To evaluate the potential effect of esculetin on H₂O₂-induced C2C12 cell apoptosis, we examined apoptotic features by measuring chromatin condensation in the nuclei, poly(ADP ribose) polymerase (PARP) cleavage, and Annexin V-positive cells. DAPI staining revealed increased nuclei with chromatin condensation and the formation of apoptotic bodies, characteristic morphological changes of apoptosis, in cells cultured with 1 mM H₂O₂. However, the control and esculetin (5 µM)-treated groups showed few apoptotic cells, and pre-treatment of the cells with esculetin significantly abrogated the H₂O₂-induced apoptotic characteristics (Fig. 4A). The results of western blot analysis also indicated a marked increase in the level of cleaved PARP, an apoptotic marker protein, in the H₂O₂-treated cells compared with the control group, and treatment with esculetin significantly decreased the levels of cleaved PARP (Fig. 4B). Furthermore, the results of flow cytometric analysis revealed an increase in the percentage of Annexin-positive C2C12 cells exposed to H₂O₂ compared with the cells in the control group. By contrast, treatment of the cells with esculetin prior to exposure to H₂O₂ strongly protected the C2C12 cells against apoptosis in a concentration-dependent manner (Fig. 4C). These results clearly indicated that esculetin inhibited H₂O₂-induced apoptotic signaling in the H₂O₂-exposed C2C12 cells.
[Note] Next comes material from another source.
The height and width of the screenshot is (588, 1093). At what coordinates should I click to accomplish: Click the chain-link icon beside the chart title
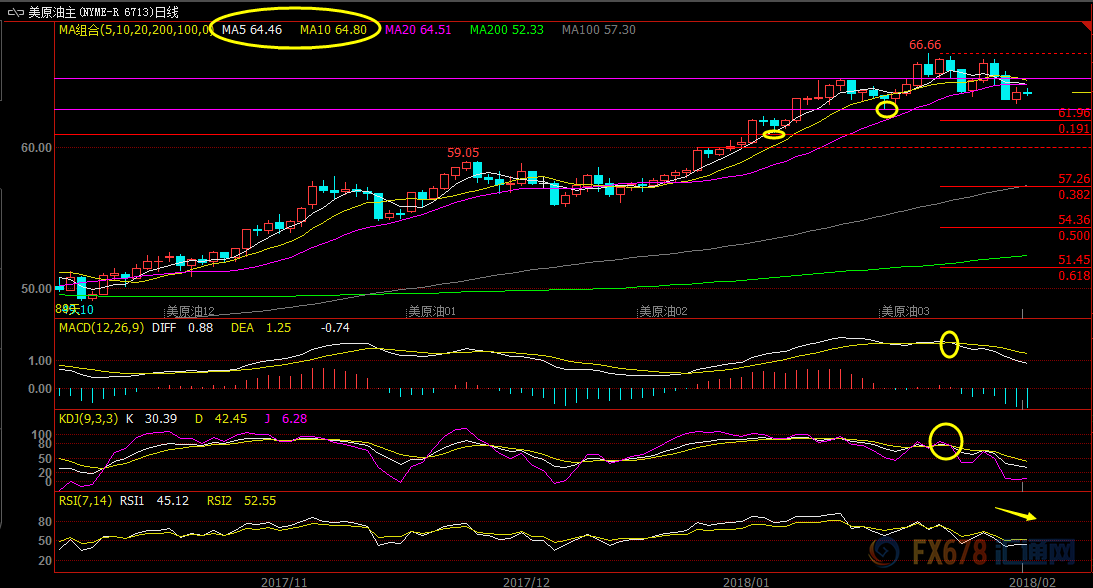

To determine whether the protective effects of esculetin against H₂O₂-induced oxidative stress and apoptosis result from the induction of the expression of antioxidant genes, such as HO-1 and NQO1, and their transcription factor Nrf2, western blot analysis was performed. As shown in Fig. 5, the esculetin-treated cells exhibited a significant increase in the protein levels of NQO1 compared to these levels in the control group; however, no changes were observed in the levels of HO-1. Furthermore, esculetin enhanced the phosphorylated levels of endogenous Nrf2 in a time-dependent manner without affecting their total steady-state levels and obtained greatest induction at 5 µM after 4 h. By contrast, esculetin reduced the levels of Keap1 under the same conditions.

To investigate whether Nrf2 phosphorylation by esculetin in C2C12 cells is affected by the activation of MAPKs as upstream signaling mediators, we assessed the phosphorylated forms of ERK, JNK and p38 MAPK. As shown in Fig. 6A, although the total protein levels of ERK did not show notable changes, esculetin markedly increased the phosphorylation of ERK within 1 h of treatment, while the phosphorylation levels of JNK and p38 MAPK remained unaltered. The dependence of the phosphorylation of Nrf2 challenged with esculetin upon the activation of ERK was confirmed using a specific inhibitor of ERK, PD98059. For this experiment, the C2C12 cells were pre-treated with 50 µM PD98059 for 1 h and then treated with esculetin for 4 h. We found that treatment with PD98059 effectively reduced the esculetin-induced phosphorylation of Nrf2, with a resulting decrease in the expression of NQO1 (Fig. 6B). In addition, co-pre-treatment with PD98059 and esculetin prior to exposure to H₂O₂ markedly abrogated the protective effects of esculetin against H₂O₂-induced ROS generation and apoptosis as well as growth reduction (Fig. 7).